2. Consider the cost – free is rarely so
In-app purchases are designed to feel transparently part of a game but you can restrict them using the device settings. 80% of the top 100 highest grossing apps are free to install! Even apparently ‘free’ apps cost something: consider the value of your personal information, your email address, your browsing behaviour to potential marketing firms (the Flappy Bird game made $50k a day purely from advertising).
3. Don’t store passwords in browser
Although it’s an easy way to avoid losing your passwords, if you’re sharing your computer, anyone who uses it will benefit from those unlocked doors.
4. Become app snobs
Become discriminating users of software. Consider the quality and values of apps and games and pick the best.
The Guardian’s Apps for children in 2014 is a great starting place to find some really good ones.
5. Use in moderation
Too much screen time can compromise other activities. Think about agreeing how much time and when children can spend on those devices.
6. Give children their own account
It’s illegal for children under 13 to have unsupervised digital accounts but you can support them by establishing a unique iTunes/ Google Play account that you can control.
7. Model behaviour
Young children watch how the grown-ups behave and mimic them. Can you be a helpful role model with technology?
8. Talk about what’s private
As we warn children about strangers in real life, alert them to the fact that nothing is secret if it goes online and that there’s some information we should keep to ourselves.
The Get Safe Online is a good general resource for all aspects of online safety for all ages. Go to BBC Webwise to see parents and children discuss issues around family safety online and ThinkuKnow from the UK Police’s Child Exploitation and Online Protection (CEOP) unit offers lots of family-friendly advice.
9. Play in public
Try to keep screens in shared family spaces so that you can support your child and help them if they get into trouble.
10. Be involved
Children love it when families do stuff together. Find opportunities to surf, watch and play with your children – you’ll be better informed and they’ll see you’re positively interested in them.
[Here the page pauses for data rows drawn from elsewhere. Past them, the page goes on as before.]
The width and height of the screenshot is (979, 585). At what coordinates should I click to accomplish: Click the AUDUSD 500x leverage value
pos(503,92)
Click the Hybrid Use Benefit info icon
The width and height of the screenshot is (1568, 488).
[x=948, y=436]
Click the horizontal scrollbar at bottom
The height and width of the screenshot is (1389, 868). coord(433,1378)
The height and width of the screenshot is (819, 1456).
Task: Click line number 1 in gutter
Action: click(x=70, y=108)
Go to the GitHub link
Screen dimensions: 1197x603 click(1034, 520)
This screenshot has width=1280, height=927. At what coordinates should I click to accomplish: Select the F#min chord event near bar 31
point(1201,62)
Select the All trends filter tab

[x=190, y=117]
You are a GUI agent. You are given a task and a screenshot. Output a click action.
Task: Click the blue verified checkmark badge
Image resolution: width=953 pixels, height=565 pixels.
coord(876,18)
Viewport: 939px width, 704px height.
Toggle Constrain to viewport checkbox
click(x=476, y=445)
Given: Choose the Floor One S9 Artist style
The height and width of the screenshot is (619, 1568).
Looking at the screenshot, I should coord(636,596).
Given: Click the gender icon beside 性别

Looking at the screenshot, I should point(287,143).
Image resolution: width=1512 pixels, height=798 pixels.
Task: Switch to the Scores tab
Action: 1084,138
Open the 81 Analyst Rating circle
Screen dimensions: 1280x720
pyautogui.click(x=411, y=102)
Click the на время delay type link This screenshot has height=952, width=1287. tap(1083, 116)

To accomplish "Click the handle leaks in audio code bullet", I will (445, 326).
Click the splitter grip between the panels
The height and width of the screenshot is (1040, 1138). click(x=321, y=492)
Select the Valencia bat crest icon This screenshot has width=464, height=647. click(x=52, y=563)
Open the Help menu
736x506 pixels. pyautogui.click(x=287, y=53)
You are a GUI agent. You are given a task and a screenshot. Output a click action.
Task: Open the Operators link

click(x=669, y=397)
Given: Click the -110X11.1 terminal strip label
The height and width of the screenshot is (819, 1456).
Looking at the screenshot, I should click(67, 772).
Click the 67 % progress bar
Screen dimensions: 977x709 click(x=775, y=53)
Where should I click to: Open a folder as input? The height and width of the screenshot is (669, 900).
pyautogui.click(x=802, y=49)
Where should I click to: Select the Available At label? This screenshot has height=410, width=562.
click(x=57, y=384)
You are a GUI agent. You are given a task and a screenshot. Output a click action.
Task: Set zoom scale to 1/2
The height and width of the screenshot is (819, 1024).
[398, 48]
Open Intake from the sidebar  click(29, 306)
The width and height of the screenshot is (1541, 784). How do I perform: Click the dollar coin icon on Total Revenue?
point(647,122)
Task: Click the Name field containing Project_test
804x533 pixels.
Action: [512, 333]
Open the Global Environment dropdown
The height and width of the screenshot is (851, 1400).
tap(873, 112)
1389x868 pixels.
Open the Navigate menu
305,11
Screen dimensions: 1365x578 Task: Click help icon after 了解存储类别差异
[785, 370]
The Ask about Games site advertises itself as “Where families make sense of video games” and the Common Sense Media site offers very balanced reviews of games, music, films and apps in terms of family-friendliness and educational value.
When I’m thinking about the digital world, the analogy of the sea is a useful one. It can be a dangerous place but if we learn to swim safely in it, it can be healthy, social, full of positive discoveries and lots of fun. Let’s enjoy it with our children!
Some more useful websites:
Children’s Media Foundation – Parent’s Portal (http://www.thechildrensmediafoundation.org/parent-portal)
Frequently Asked Questions about children’s use of media
Kids and Media (http://kidsandmedia.co.uk)
“How to guide and guard your child in a digital world”
The Parent Zone (http://www.theparentzone.co.uk/parent/information/digital_parenting)
A large selection of resources to help parents understand and support their children’s media use.